Daves media roundup
'Date My Mum'
a guy dates 3 mothers in order to gauge which daughter must be the hottest, and then he dates her.
I didn't make that up, it's a genuine program. I was just indulging in my daily routine of flicking through the dozens of digital TV stations broadcasting depthless drivel for the desperately unintelligent, shaking my head and lamenting at the state of popular culture, when the intro for Date My Mum presented itself. It was at this point I felt a passionate loathing for my species and a growing urge to die, so I turned off the box to be safe. After all, the next station might have been showing that 'celebrity' hairdresser rubbish or some other total waste of time featuring oxygen-wasting, talentless fuckwits with saggy careers. And at that point I'm quite sure something would have snapped inside me.
On Saturday I bought a 12" by Ricardo Villalobos, the German glitch-house afficionardo with the 7 syllable name. It's called Fitzheuer Zieheuer and it's 40 minutes long. The full mix, apparently, hits the hour mark. It's kind of a house remix of the Chillian national anthem, or at least it features excerpts throughout its duration. All Eastern European-sounding horns oozing with pomp and grandieur. It's amazing, at least for about 15 or 20 minutes. The rest takes some dedication to get through, but Villalobos certainly explores every nook and cranny of the sounds he's using and every conceivable variation of the 4 to the floor beat. I can't help thinking he's getting a tad pretentious in his old age - I don't think I've heard a tune of his come in at below the 15 minute mark for some time, and most of them are techy, noodly and quite ugly. Still, there is something quite addictive about the Chilean national anthem tune, and boy does the groove get in your head. But then anything would after 40 minutes of repetition I suppose!
Went to see Pan's Labyrinthe at the weekend, the posters having led me to believe it was a nice fairy tale fantasy. Wrong! That'll teach me for avoiding promotional material and reviews once I've decided to see a film! Essentially it's a truly horrible war film - very graphic, utterly joyless and quite numbing. A good film no doubt, but one that is woefully mis-advertised and quite horrific. The fantasy element, while stunningly visualised, seems to be saying "forget it people, dreaming is bollocks - life is pain". I was totally unprepared. It was like being promised something delicious and sweet and then having your face caved in with a broken bottle infront of your father (borrowed imagery from the film there, folks!) I suppose it did it's job - it prompted a very emotional reaction in me and I tell you, I've never wanted a baddie to suffer so much as the one in this film. I actually cheered when he was injured!
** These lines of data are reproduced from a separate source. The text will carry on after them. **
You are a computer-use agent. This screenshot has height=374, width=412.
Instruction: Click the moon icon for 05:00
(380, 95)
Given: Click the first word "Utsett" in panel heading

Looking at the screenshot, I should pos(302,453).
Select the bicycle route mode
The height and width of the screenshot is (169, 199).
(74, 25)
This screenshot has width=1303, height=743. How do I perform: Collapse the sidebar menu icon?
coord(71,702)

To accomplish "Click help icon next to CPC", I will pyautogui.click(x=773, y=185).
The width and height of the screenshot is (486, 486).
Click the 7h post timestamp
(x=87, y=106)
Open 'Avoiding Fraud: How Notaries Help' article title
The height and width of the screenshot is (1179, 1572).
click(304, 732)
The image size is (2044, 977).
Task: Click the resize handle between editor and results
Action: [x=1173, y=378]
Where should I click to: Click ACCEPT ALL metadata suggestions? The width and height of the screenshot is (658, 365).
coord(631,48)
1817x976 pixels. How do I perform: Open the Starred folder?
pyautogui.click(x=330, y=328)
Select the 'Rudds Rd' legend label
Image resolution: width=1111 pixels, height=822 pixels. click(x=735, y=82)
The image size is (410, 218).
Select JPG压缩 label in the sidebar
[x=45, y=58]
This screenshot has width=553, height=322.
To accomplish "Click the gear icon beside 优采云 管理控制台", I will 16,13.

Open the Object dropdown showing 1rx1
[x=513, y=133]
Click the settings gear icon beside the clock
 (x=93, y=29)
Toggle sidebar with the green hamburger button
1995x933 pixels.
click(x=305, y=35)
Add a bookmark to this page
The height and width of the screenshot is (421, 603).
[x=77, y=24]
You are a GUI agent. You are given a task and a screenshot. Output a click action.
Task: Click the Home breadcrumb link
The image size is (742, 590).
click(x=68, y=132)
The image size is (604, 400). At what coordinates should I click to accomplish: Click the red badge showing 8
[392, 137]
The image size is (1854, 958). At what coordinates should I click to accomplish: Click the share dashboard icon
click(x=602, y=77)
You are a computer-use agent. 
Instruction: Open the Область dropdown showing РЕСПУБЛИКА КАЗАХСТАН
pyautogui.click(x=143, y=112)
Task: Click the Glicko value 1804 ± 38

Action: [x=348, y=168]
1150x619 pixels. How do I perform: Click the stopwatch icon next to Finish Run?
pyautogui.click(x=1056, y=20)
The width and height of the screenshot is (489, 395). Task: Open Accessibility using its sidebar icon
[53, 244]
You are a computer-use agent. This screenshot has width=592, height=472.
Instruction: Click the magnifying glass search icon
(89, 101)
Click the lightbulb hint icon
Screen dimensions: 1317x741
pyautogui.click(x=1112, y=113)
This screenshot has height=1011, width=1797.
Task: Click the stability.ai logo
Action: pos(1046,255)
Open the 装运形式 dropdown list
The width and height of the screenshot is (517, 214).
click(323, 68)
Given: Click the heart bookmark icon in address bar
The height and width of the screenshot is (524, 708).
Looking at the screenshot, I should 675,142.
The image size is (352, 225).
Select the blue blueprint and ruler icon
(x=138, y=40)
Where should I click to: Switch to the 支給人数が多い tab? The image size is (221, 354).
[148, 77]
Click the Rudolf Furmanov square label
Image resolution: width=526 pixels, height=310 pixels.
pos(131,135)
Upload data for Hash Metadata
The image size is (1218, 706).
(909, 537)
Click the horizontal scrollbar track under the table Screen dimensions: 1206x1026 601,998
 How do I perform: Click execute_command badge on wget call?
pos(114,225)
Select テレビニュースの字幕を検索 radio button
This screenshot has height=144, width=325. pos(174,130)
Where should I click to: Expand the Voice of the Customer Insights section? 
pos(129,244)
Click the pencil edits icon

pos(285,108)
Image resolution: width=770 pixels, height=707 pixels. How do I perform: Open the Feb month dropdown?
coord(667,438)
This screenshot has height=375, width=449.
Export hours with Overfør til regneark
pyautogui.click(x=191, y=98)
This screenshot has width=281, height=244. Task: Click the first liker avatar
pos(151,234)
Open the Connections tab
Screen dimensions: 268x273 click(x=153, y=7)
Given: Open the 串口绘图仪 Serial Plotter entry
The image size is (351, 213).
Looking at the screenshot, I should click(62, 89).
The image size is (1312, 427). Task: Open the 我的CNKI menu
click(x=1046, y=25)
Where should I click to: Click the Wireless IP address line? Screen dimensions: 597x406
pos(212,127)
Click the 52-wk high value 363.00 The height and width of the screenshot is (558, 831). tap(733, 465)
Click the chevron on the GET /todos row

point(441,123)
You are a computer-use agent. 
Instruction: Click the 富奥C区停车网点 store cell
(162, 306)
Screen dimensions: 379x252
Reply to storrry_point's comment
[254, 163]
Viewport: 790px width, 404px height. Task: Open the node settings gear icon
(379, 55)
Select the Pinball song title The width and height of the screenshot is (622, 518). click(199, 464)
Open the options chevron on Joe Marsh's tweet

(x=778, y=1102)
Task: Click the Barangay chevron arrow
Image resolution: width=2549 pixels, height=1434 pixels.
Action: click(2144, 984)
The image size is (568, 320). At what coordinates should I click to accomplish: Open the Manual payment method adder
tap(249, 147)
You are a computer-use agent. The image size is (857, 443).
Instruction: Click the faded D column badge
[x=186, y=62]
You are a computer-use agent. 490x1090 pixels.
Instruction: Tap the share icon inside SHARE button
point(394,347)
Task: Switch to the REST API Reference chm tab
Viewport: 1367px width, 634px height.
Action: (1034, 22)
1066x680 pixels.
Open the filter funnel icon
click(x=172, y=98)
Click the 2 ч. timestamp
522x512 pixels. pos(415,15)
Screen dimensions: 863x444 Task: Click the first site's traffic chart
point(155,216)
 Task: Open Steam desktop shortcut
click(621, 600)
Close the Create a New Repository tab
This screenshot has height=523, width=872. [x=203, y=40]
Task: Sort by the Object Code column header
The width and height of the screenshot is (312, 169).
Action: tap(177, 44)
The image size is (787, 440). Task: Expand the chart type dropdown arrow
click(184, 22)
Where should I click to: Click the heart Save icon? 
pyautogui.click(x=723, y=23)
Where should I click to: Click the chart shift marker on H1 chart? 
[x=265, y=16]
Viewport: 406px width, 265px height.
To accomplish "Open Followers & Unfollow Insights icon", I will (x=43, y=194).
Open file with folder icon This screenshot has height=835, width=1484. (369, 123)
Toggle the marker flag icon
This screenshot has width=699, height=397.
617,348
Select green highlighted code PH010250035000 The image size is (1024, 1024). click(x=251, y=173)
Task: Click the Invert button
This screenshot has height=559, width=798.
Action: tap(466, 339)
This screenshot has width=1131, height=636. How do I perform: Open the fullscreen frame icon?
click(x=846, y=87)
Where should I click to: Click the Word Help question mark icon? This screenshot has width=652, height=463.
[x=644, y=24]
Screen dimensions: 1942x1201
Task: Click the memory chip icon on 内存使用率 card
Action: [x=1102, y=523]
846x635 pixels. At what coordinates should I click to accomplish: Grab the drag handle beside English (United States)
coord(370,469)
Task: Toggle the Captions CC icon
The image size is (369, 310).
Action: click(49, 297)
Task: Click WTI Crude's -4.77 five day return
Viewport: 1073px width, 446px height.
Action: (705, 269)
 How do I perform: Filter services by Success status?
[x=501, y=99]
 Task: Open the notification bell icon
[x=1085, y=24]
So, if you like a good, harrowing reminder of just how disgusting human beings are, go and see it. Me, I wonder why so few people make nice films. And if the answer to that is 'people won't go and see them', I wonder why people are so obsessed with misery, suffering, death and horror and feel that cynical 'we're all fucked' mindset coming on again.
On chilling
Tonight I have that stupid feeling that comes as a result of doing too much that says I should be doing something . It's one of them vicious circles. You do loads, really need to chill, but you're used to doing loads so chilling seems unproductive and wrong. Its a feeling I hate! I've been sitting here, idly surfing the net, reading blogs, checking emails, etc, and my subconcious is obviously thinking "right, just this one last thing then we'll do something useful". When my concious and my body both know that doing something 'useful' is a damn fool idea. But the subconcious has the upper hand as ever and it's spazzy reasoning is giving me that butterfly'y feeling. So I'm writing a stream of conciousness blog entry to smother it!
So I've been ridiculously busy lately building this Flash game with Andy. It took 3 weeks, shit loads of work, many all-nighters and several trips to London. But we pulled it off and await our handsome paycheque! Wahey! The result of being immersed in 1 project for 3 weeks is that I'm slightly behind in other things and have the above-mentioned 'Chilling Anxiety'. To top it all, this week is silly busy too.
I'm not used to working this much! It's literally the hardest I've worked since I quit my job and went travelling 2 years ago. That's not a bid for sympathy, by the way, infact I'm extremely impressed with myself that I managed to go 2 years without really stressing over a bout of really hard, intensive work. Excellent!
What else characterises planet Dave at the moment? Umm, I've updated my music site with some of my older tunes - click here. ("No! You will not relax and do nothing, you will update your music site dammit!") and I'm now 4th on the UK Google search for Dave House after, of course, The Other Dave House. I'm currently in the process of trying to make a Tech House tune for a genre-specific production challenge on a Discogs forum. That particular community recently remixed one of my tunes, too, which was interesting. It was cool to hear how other people interpreted my sounds (they were all recordings from my travels) - some of the tunes were great, others deviated from the original so much that remix isn't the word, not that that's necessarily a bad thing.
I like things with titles following the format of this post. 'on so and so'. It's kind of old-school scientific / philosophical.
I also like it when solids are measured by units traditionally associated with liquids.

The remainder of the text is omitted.